His knighthood and title were conferred by Queen Victoria c.1891. The title "of Maxpoffle" derives from his country property of Maxpoffle House, between Bowden and Newtown St. Boswells in the Scottish Borders. The house was an impressive Scots Baronial mansion.

==Family==
He was married to Isabella Lawson, daughter of John Lawson WS from Biggar in Peeblesshire.

Their eldest son John Boyd (b. 1856) became an advocate operating from 2 Abercromby Place. He later became Sheriff John Boyd.

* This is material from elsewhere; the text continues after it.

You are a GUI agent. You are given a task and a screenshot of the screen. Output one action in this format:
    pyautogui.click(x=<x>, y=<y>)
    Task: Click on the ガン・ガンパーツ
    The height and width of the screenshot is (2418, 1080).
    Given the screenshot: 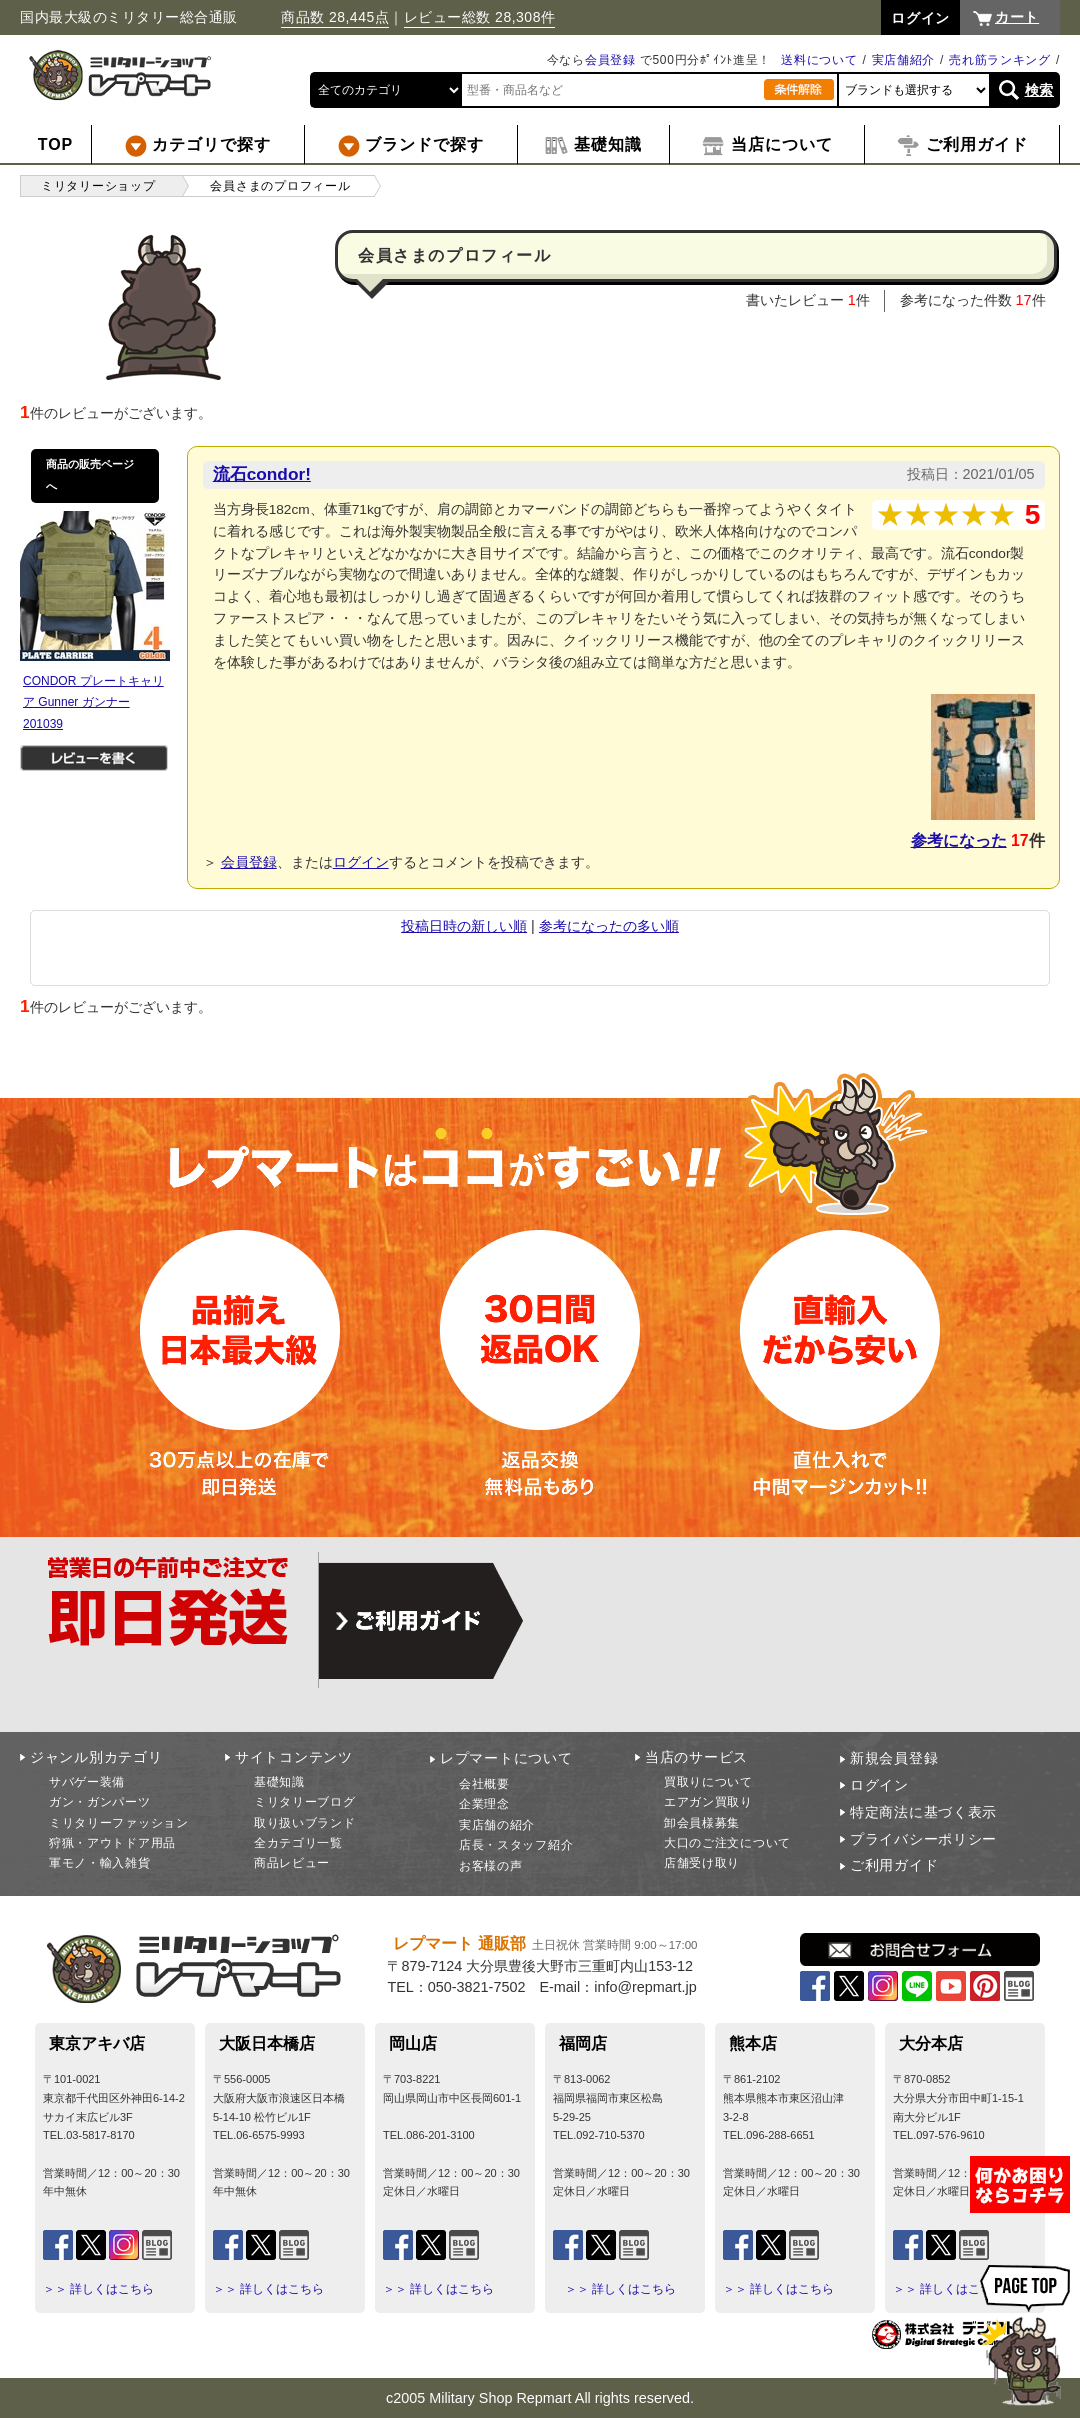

A further son, William Boyd (November 25, 1861 - August 29, 1945) was also a lawyer: he married Laura Scotia Crerar (August 1, 1861 - September 4, 1946) of Pictou, Nova Scotia. They lived at 18 Drummond Place, and then 26 Inverleith Place, in Edinburgh. Their only two children, 2nd/Lt. Nigel John Lawson Boyd and Lt. William Noel Lawson Boyd, were killed in the First World War and memorialised in Bowden Kirk in the Scottish Borders with a plaque by Sir Robert Lorimer.

A further son, Rev. Arthur Hamilton Boyd MC TD (b.1869) was a distinguished army chaplain.

Their youngest daughter Bethia Theodora married Thomas Harry Lee Jellicoe, rector of St Peter's Chailey. Their son was Fr. Basil Jellicoe, an Anglo-Catholic "slum priest" and housing reformer.

Boyd died at his country home in Maxpoffle, Roxburghshire on 9 October 1893.